Yes, you can bring your bread back to life. No, it won’t require a defibrillator or putting your loaf under the faucet as you may have seen on the internet. Migoya says “it’s a little absurd to do that,” since all the water you need is already in the bread.
Instead, wrap the bread in aluminum foil and put it in an oven at 350 degrees Fahrenheit (170 degrees Celsius). Heat the bread until the core temperature of the loaf reaches 170 degrees Fahrenheit (77 degrees Celsius). You’ll need a probe thermometer for this, which you can set to alert you when the bread is ready.
“The starch will reabsorb the water at this point, and when you pull it out of the oven, it will be like you have a brand new loaf of bread,” Migoya says.
Didn’t freeze it, didn’t revive it. Now what?
Ok, so you missed your window of opportunity and your bread is now very stale. Before you sigh helplessly and throw it away, understand there are a lot of things you can do to reuse and enjoy it.
If the word “breadcrumbs” just popped into your head, know that yes, you can make them—just toast the bread and put it in a food processor—but it is likely you already have a bag of those that’s been sitting in your pantry for the past three years. Even Migoya does and he’s written more than 2,400 pages on bread. So don’t feel bad about your breadcrumb hoard.
If you have a baguette or other type of lean bread—meaning it doesn’t contain fat—croutons are always a good idea.
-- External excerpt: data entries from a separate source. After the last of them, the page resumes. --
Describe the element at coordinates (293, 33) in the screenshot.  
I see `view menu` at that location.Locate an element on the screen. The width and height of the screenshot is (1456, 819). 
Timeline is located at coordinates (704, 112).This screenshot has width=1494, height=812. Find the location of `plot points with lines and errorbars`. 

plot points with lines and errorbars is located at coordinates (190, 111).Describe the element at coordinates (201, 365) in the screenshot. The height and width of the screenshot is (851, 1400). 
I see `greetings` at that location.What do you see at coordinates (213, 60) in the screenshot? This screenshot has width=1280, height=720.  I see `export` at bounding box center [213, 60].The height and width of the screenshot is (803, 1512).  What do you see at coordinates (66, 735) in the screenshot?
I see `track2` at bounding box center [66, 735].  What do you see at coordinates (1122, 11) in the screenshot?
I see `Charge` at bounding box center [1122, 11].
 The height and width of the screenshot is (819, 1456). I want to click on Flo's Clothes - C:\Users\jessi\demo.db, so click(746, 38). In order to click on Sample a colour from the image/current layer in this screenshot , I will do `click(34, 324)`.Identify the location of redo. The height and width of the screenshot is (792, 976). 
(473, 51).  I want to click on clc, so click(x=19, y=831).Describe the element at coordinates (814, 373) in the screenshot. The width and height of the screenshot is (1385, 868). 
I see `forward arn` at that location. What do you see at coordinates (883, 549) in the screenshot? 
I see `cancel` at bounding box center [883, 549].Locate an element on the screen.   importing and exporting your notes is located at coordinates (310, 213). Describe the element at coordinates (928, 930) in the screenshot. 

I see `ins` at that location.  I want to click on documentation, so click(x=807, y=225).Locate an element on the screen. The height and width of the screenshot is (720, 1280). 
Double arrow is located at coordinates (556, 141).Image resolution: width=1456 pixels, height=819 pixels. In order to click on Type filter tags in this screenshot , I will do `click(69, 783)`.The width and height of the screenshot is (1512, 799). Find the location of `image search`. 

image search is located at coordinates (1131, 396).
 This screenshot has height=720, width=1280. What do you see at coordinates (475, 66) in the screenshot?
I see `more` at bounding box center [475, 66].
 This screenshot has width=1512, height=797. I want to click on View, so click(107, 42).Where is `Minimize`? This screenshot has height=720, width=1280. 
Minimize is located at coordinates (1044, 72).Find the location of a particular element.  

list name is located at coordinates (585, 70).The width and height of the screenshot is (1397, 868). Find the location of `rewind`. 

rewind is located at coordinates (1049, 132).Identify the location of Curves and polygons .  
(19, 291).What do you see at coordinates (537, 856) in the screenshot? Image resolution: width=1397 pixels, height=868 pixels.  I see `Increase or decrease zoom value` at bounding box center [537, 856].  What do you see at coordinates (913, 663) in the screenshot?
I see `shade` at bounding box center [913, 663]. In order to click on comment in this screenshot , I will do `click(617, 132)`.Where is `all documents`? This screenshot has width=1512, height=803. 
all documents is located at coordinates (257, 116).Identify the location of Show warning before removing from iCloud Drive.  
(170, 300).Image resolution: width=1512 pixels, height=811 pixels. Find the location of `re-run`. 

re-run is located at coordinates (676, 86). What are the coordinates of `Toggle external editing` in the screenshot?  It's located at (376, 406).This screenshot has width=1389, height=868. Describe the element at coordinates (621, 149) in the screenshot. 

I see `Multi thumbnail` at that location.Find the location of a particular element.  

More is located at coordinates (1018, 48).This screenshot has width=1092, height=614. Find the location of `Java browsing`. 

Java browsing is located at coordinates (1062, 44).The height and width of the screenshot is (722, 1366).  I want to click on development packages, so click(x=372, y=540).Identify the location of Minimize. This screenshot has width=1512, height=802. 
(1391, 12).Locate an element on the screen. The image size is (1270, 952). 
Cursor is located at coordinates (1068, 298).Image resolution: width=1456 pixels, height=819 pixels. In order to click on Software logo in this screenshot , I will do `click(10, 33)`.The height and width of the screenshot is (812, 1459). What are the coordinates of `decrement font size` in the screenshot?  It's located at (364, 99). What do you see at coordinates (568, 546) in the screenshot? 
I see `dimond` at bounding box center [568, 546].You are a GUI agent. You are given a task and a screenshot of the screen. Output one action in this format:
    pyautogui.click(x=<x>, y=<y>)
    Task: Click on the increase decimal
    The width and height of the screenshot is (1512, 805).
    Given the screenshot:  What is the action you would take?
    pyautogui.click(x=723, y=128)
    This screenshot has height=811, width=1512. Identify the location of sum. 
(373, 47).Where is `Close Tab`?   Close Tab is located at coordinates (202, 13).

Slice the bread, then coat it in olive oil, salt, and pepper. If you want to add a little more flavor, add minced garlic and oregano. Put the bread in a toaster oven until it’s nice and crunchy. Break it up and voilà: croutons.
Croutons made from lean breads are crunchier than they are crispy, and if you use sourdough bread, those crumbly little cubes will keep their crunch for even longer when mixed into a salad or soup. You might want to skip croutons made out of spongy bread, such as brioche—they tend to absorb liquid quickly and turn soggy, and no one likes that in their salad.
Once you have croutons, Migoya recommends making Panzanella. A summer favorite, this Italian salad is a tasty, but simple, mix of croutons over diced tomatoes and fresh basil.
For a sweet version of bread pudding, Migoya recommends letting the bread soak in a custard (heavy cream or milk, eggs, and sugar). Breads like challah, brioche, or sandwich bread are great for this type of recipe because their spongy texture makes them super absorbant.“They can mop up the liquid a lot better, so to me, they produce a better bread pudding,” Migoya says. “And the older the bread, the more [it] is going to absorb.”
Not to mention, there are hundreds of ways to make bread pudding, so you’ll almost never run out of new ways to reuse your bread.
Bread is one of the most fundamental foods ever invented, and arguably one of the most delicious. It is simple in that it can be made with only three basic ingredients, but it’s still somehow so complex that it almost seems magical. Honor thy bread and don’t let it go to waste. Trust us, you won’t be sorry.